Monday, April 23, 2012

Locks in C#

This is just something I didn’t know, so I thought I’d pass it along.

 When doing asynchronous coding in C#, it’s common to use the “lock” keyword, as in :

 lock(something)
 {
      // do stuff
}

One important thing that I didn’t know: the “lock” has no timeout. In some cases, this could be ok. But if the “something” that’s being done involves disk I/O or database access or anything that could potentially produce a lag, this could be bad. In some cases, it could even cause a deadlock.

Under the covers, “lock” just masks a call to Monitor.Enter and Monitor.Exit, so you can replace “lock” with these. Moreover, Monitor.TryEnter will allow you to set timouts, so you can use that. Even better, you can create a special object that implements IDisposable and do the “Monitor.Exit” in the Dispose() event.
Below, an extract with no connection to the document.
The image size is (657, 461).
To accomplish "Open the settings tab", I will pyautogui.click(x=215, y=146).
That way, any time the special object goes out of scope due to normal code flow or an exception, the Dispose() fires and you’re guaranteed to release the lock.
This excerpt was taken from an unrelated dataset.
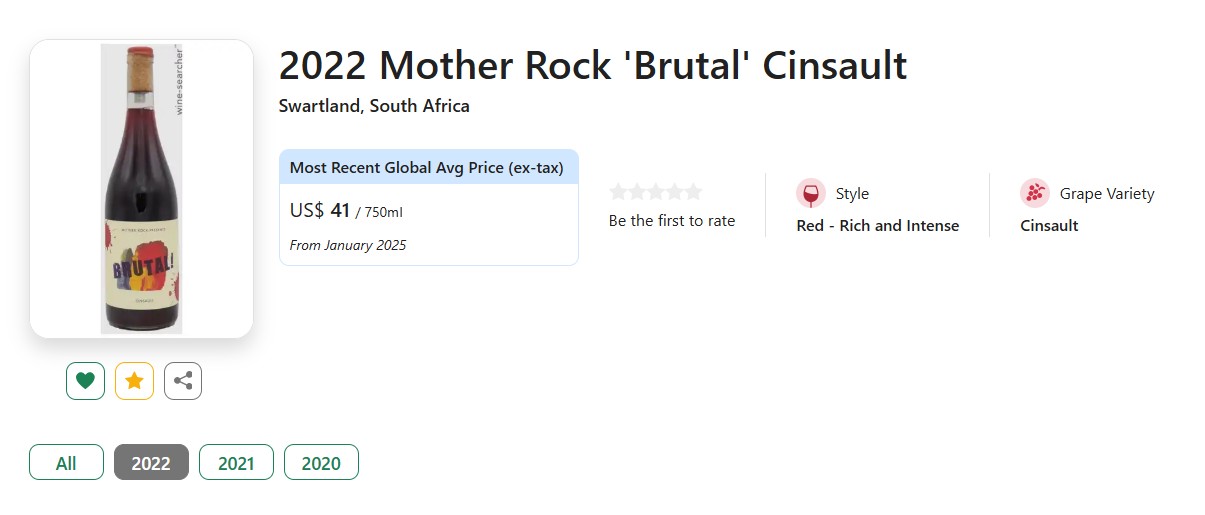Click the grape cluster Grape Variety icon

pos(1034,193)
You can find a sample of this here:
http://www.koders.com/csharp/fid8EED099F752FABA10F6C8E661D1A6EF0736EB096.aspx

 Among other places. To use it, you just say:
 using (TimedLock.Lock(something, NumberOfMiliseconds))
 {
     // do stuff
}

So it works about the same way as “lock” only with the ability to pass a timeout. Very nice.
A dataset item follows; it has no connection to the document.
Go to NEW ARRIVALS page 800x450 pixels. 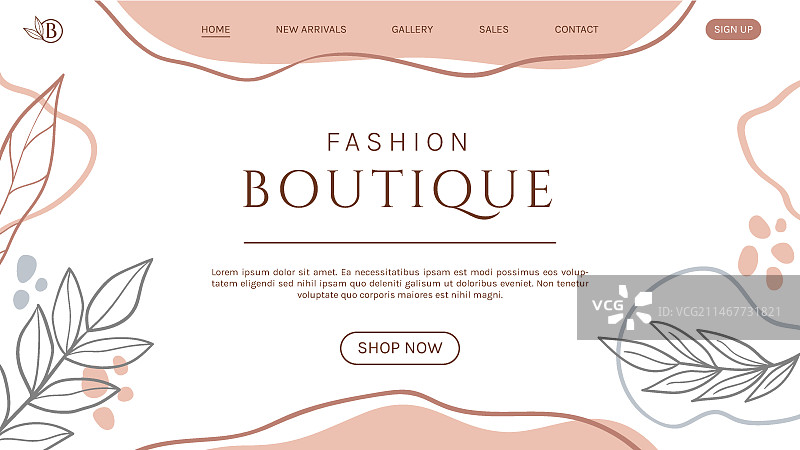(x=311, y=30)
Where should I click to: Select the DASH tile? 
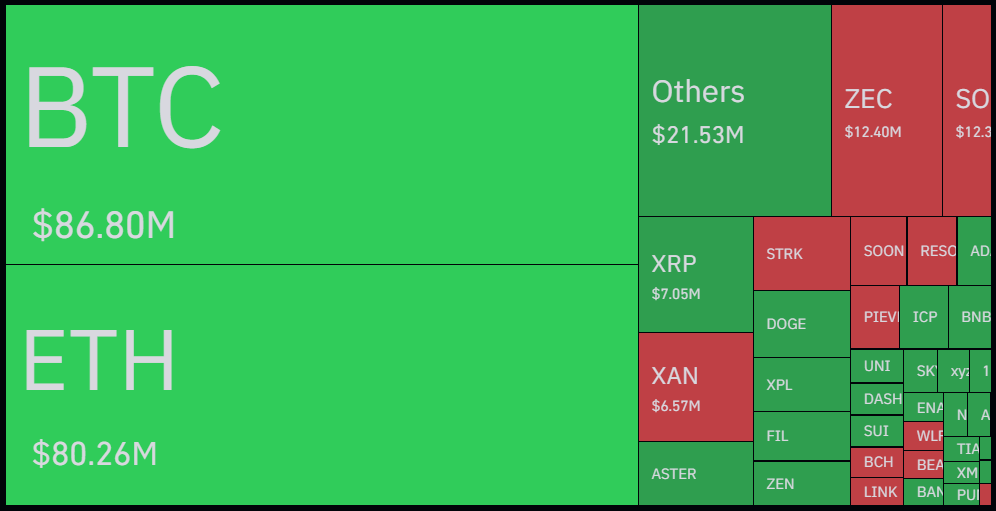coord(876,398)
One other thing to remember is that locks are based on objects. If the “something” that you’re locking on is a simple type (say an int), .Net will box the int into a new object(). Unfortunately, the next thread that hits the lock sees that it’s an int and boxes it too, into it’s *own* object. The important thing is that thread1 and thread2 don’t share the object and both think they have a lock – which is really, really bad. So make sure the “something” is not a native type, but a real object. I sometimes use DateTime objects, since that also allows me to specify a datetime when the value would expire. But any subclass of object will do.